--- Text section ---
════════

Public health is much more than just vaccines. It uses a panoply of preventive measures to identify and reduce causes of disease at the population level. A prime example is public health surveillance, the reporting and identification of cases and the analysis of relevant data.
Surveillance can give early warning of a new disease (such as Zika in Brazil last year) or warn of increases in a disease already present. It was to improve global early warning that, in 1994, we started ProMED (the Program for Monitoring Emerging Diseases, a free, publicly available resource on the Internet for reporting and discussion of unusual disease outbreaks). Public health can then follow up on surveillance findings through epidemiologic investigation to analyze the patterns of disease in a population, possible causes, and the mechanisms of disease spread. This is being done now, at last, with Zika.
One of the classic examples of the power of this approach is Dr. John Snow's work on cholera in Victorian London. Snow, using techniques of public health detective work that today's epidemiologists would recognize, showed that cholera was carried in the water, and that water from a different source could greatly reduce the risk of catching the disease. Other key public health actions involve the community in safeguarding their own health, including health education (often through community leaders), hygiene and sanitation, and mosquito control. These should be participatory activities so that they also empower and strengthen communities.

════════

--- Entries shown ---

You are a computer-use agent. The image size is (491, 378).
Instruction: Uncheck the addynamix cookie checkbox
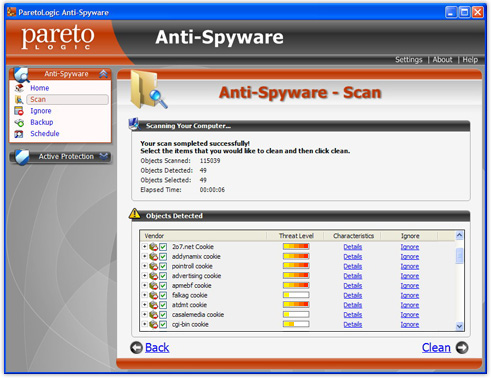tap(163, 257)
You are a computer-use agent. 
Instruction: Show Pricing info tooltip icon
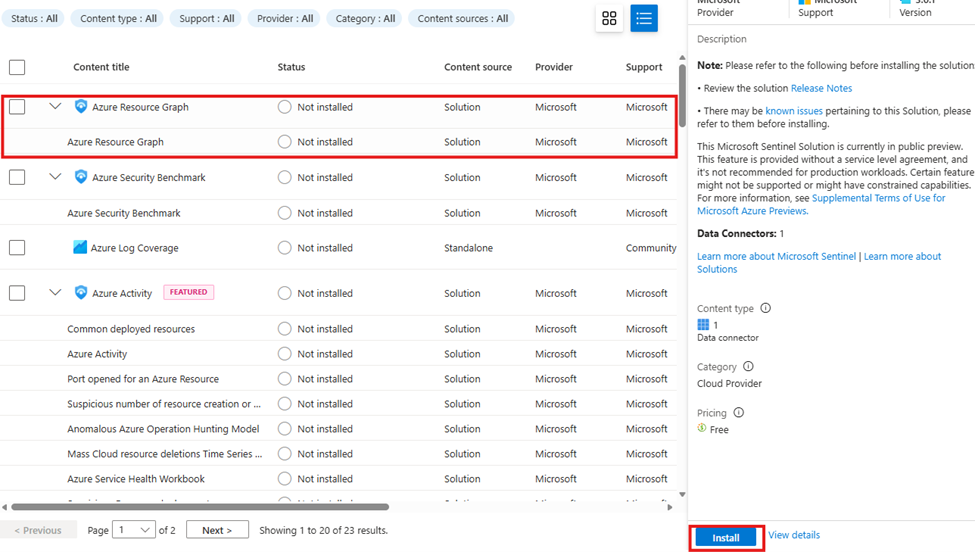click(x=738, y=412)
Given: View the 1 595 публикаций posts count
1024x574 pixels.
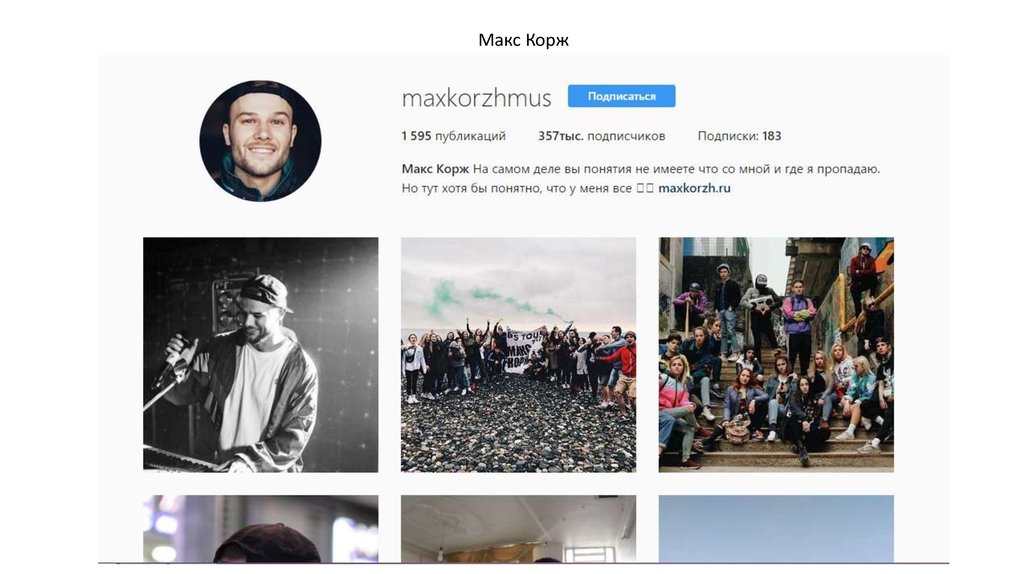Looking at the screenshot, I should [x=453, y=136].
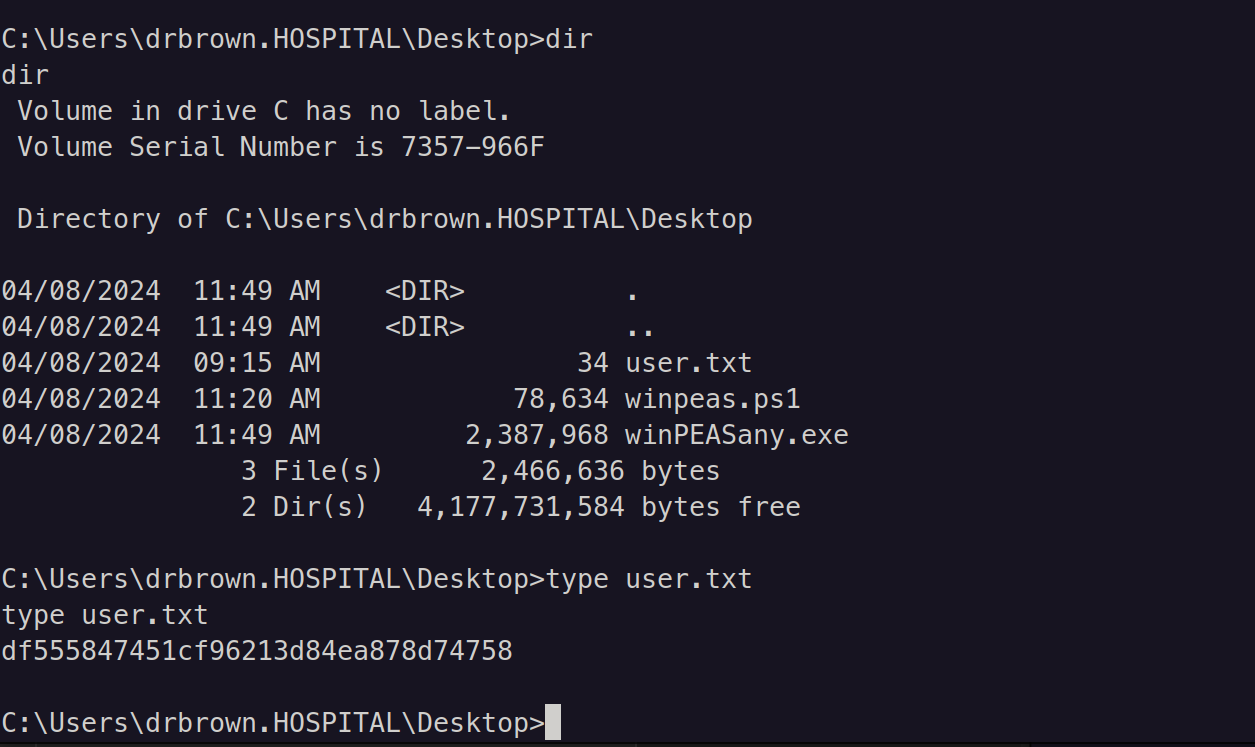
Task: Click the 11:20 AM timestamp
Action: click(257, 399)
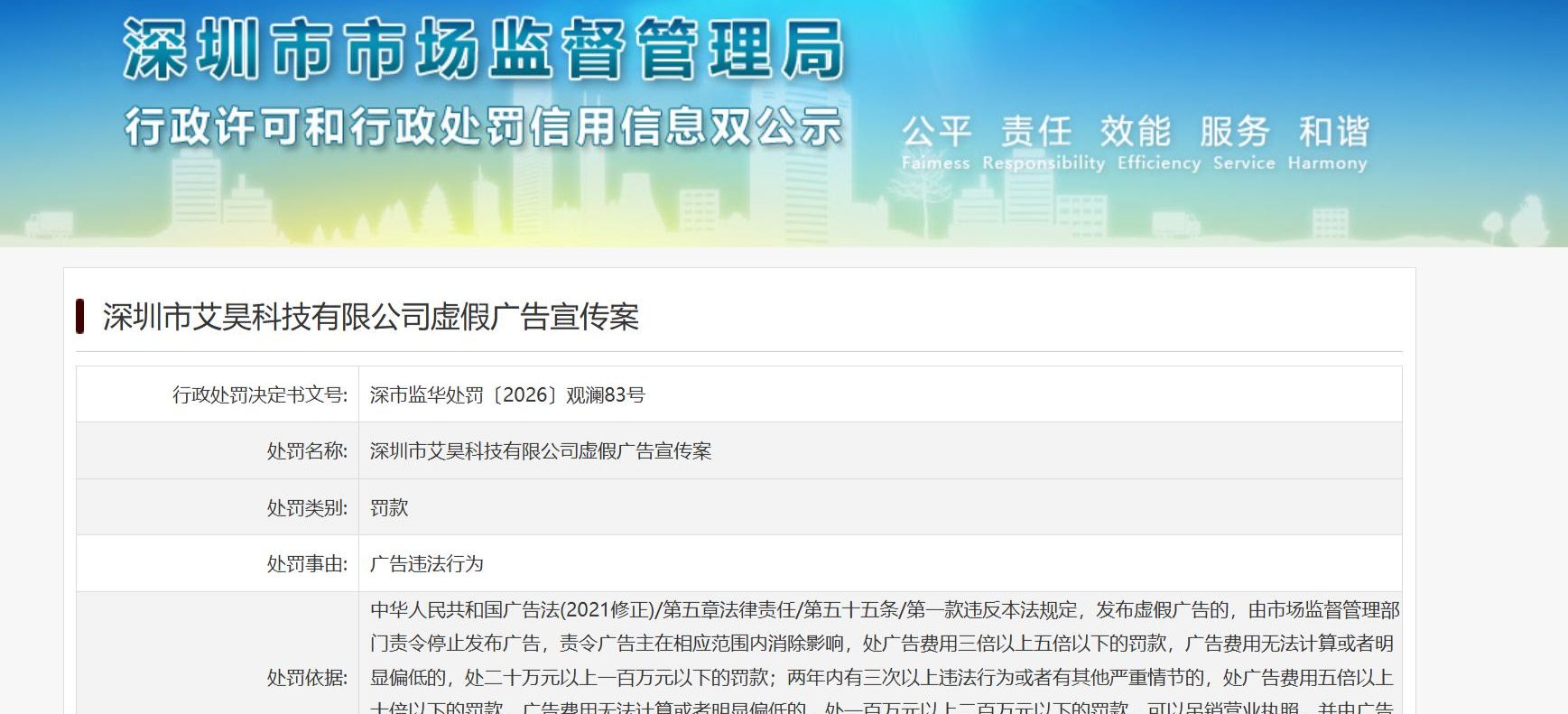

════════

--- What to work on ---
**A)** In the public health passage, in what year was ProMED started?
**B)** Write the next part of the public health passage, picking up after its final sentence.

--- Responses by task ---
**A)** 1994

**B)**
Past experience with these and similar infections often seems forgotten in the midst of the crisis. People continue to insist that we need more treatment and vaccines, but public health prevention offers tested, cost-effective ways to protect us so we're not always playing catch-up after an epidemic has already gained momentum. Unlike a vaccine, which works for a single disease and can take months or years to develop, good public health also protects against the future epidemics still waiting in the wings, and can be applied anywhere.
We hear a lot about Zika now, but one mosquito, Aedes aegypti, is the primary vector (transmitter) of numerous viruses in addition to Zika, including yellow fever, dengue, and Chikungunya, all of which have been considered, at various times, more serious than Zika. Controlling this mosquito would by itself ameliorate all these disease threats. Ironically, in South America, control of Aedes aegypti was largely successful earlier in the 20th century (with great expenditure of effort), only to be abandoned once the immediate threat receded.
These public health measures are inexpensive in comparison with the cost of containing the last Ebola outbreak, or Zika, and would forestall much of the anxiety and suffering caused by these outbreaks. Many of the components of a strong global public health system already exist, but need to be made into a cohesive system and sustained. We have better tools than ever, including rapid worldwide communications, and new diagnostic and preventive technologies. Ebola is only one of many outbreaks that caught us unprepared, and, as Zika demonstrated, we can expect many more. Zika was on nobody's radar screen as a potential public health emergency. Such experiences remind us that we can't yet predict the next devastating epidemic, but we know it will occur. To save ourselves from another explosive epidemic like Ebola and Zika, and whatever comes next, we must learn to use public health effectively as our first line of defense.